François Chollet: Keras, AGI, and the Future of AI
The Intelligence Explosion and Systemic Limits
François Chollet fundamentally challenges the intelligence explosion narrative—the idea that an AI will iteratively improve its own code to achieve exponential growth.
• Intelligence is not an isolated property: It is deeply coupled with a body and an environment. A system cannot be effectively improved in a vacuum.
• The Bottleneck Effect: As systems become more refined, they inevitably hit new bottlenecks. When one part of an interdependent system is optimized, the rest of the system resists further acceleration.
• Linear Progress vs. Exponential Resources: While scientific research consumes exponentially more resources, the actual output in significant progress remains stubbornly linear, as progress becomes harder to achieve over time.
Keras, Deep Learning, and Artificial Intelligence
Chollet, the creator of the Keras library, discusses the evolution of deep learning tools and the design philosophy behind his work.
• Modularity and Usability: Keras was born from a need for reusable Recurrent Neural Networks (RNNs) and a desire to make deep learning accessible through a high-level Python API.
• The Future of AI Design: Chollet envisions a shift toward automated machine learning (AutoML) and hybrid systems that combine deep learning (perception) with symbolic AI (program synthesis/logic).

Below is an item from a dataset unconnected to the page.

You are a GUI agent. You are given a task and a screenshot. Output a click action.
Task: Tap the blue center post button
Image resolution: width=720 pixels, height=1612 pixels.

The Risks of Information Control
A major concern Chollet raises is the mass manipulation of human behavior through modern recommender systems.
"The human mind is very, if you look at the human mind as a kind of computer program, it has a very large exploit surface."
• Algorithmic Bias: Current systems optimize for engagement, which often favors divisive or fake content over reality.
• User Agency: He suggests that users should be given explicit control to define the objective functions of the algorithms they interact with, transforming them from passive targets of manipulation into active users shaping their own growth.